Rewrite the passage of the text on changes to the Fair Work system below, between "Changes currently before" and "from a worker.", inclusive, changing "Commission" to "Tribunal" throughout.

▶ Page extract
'''
First and Second Wave of Changes to the Fair Work System
Due to the magnitude of the changes to Australia’s industrial landscape after Labor’s repeal of the Work Choices regime, the Government committed to a review of the Fair Work system after two years of operation.
The recently conducted review has determined that the aims and objectives of the Fair Work Act 2009 (Cth) (the Act) and the Fair Work Commission (previously Fair Work Australia) (the Commission) are substantially being met.
The Fair Work Act review was conducted by a panel of eminent Australians and considered submissions by over 250 stakeholders. In August 2012 the panel released its recommendations, and since then the Government has implemented its first wave of changes and has introduced its second wave of changes into Parliament.
Changes already in operation- The First Wave
The following is an outline of some of the main changes that came into effect as of 1 January 2013:
- increasing the time in which to bring a claim in Unfair Dismissal to 21 days (previously 14 days);
- decreasing the time in which to bring a claim under the General Protections to 21 days (previously 60 days);
- in Unfair Dismissal matters, further powers for the Commission to order costs against a party where that party causes the other party to incur costs by an unreasonable act or omission;
- changing the name of Fair Work Australia to the Fair Work Commission; and
- changes to how enterprise bargaining agreements may be made.
The changes in time limits benefit employers because employees will now have to elect whether to bring a claim in Unfair Dismissal or under the General Protections, rather than being able to attempt a claim under the General Protections after first having unsuccessfully attempted an Unfair Dismissal claim.
Changes currently before Parliament- The Second Wave
The Fair Work Amendment Bill 2013 (Cth) has been introduced into Parliament however given the volatile nature of the make-up of the current Parliament, nothing is certain. The proposed amendments are not law yet, but nonetheless it is important for employers to be aware of the proposed changes.
The following is an outline of some of the main changes to the Act that are currently before Parliament:
New Bullying Jurisdiction
The Commission will, for the first time, be able to make an order to stop bullying upon receiving an application from a worker.
A worker will not only mean an employee, but will also include (among other things) contractors, apprentices and work experience students. This is identical to the definition of worker in the Work Health and Safety Act 2011 (Qld).
A worker will be considered to be bullied at work if:
…while the worker is at work, an individual or a group of individuals repeatedly behaves unreasonably towards the worker and that behaviour creates a risk to health and safety.
Importantly for employers, reasonable management action carried out in a reasonable manner is not bullying.
The Commission must deal with an application for an order to stop bullying within 14 days, meaning that applications relating to bullying will likely receive priority treatment compared to other types of applications made to the Commission.
The Commission will have very broad powers to deal with an application relating to bullying including the ability to make orders that:
- the individuals stop engaging in certain behaviour;
- the employer monitors the behaviour of the individuals;
- the individuals comply with the employer’s workplace bullying policy (the Commission may review and amend the policy if necessary); or that
- the employer provides support and training to its employees.
If an individual or an employer contravenes an order of the Commission they expose themselves to a risk of a civil penalty being imposed against them.
'''
▶ Data extract
'''
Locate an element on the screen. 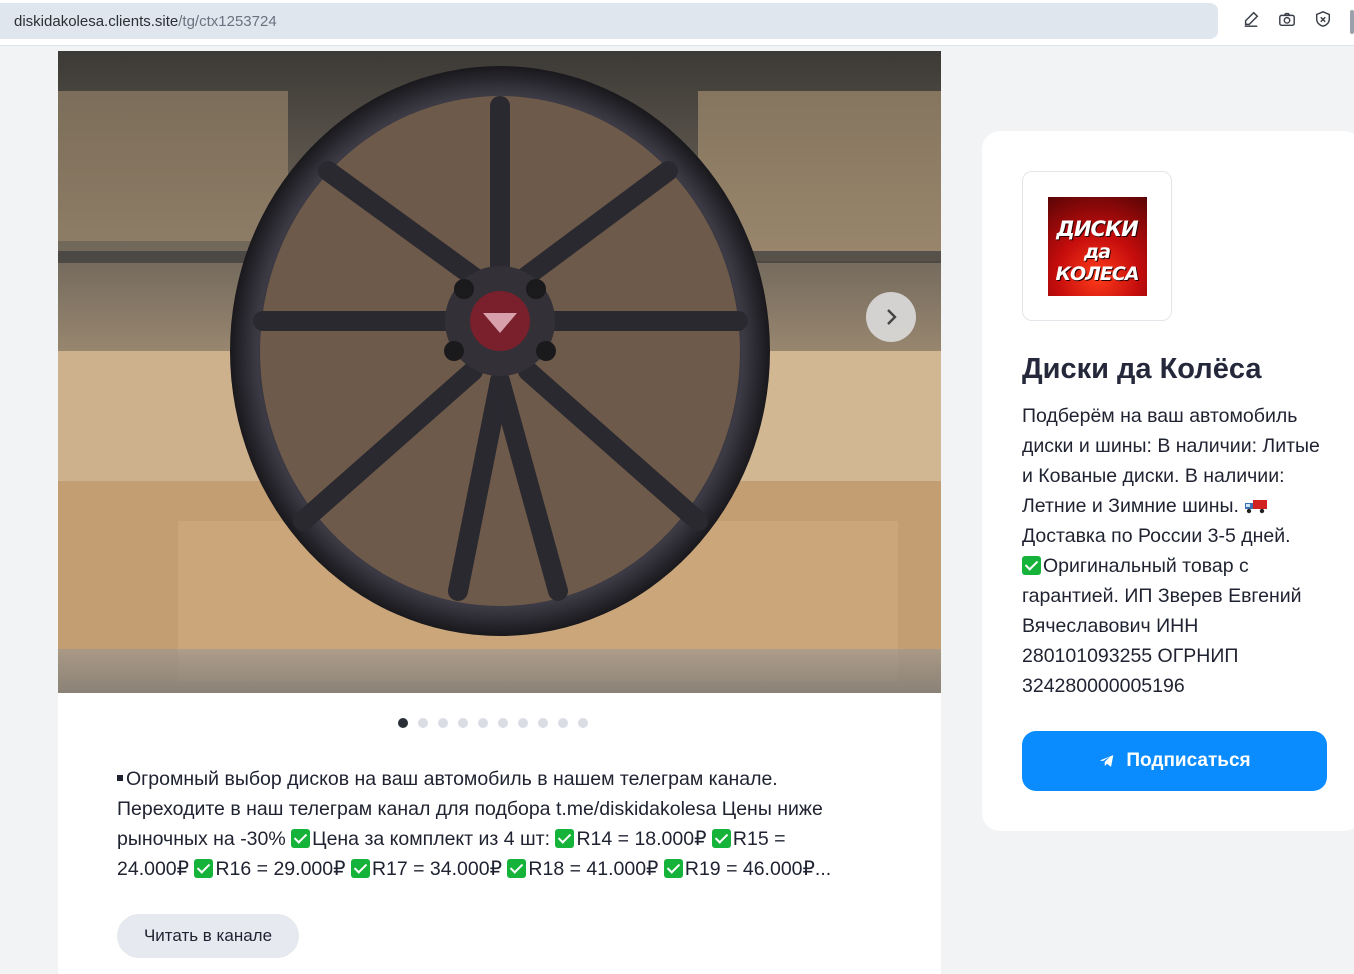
'''
▶ Your solution
Changes currently before Parliament- The Second Wave
The Fair Work Amendment Bill 2013 (Cth) has been introduced into Parliament however given the volatile nature of the make-up of the current Parliament, nothing is certain. The proposed amendments are not law yet, but nonetheless it is important for employers to be aware of the proposed changes.
The following is an outline of some of the main changes to the Act that are currently before Parliament:
New Bullying Jurisdiction
The Tribunal will, for the first time, be able to make an order to stop bullying upon receiving an application from a worker.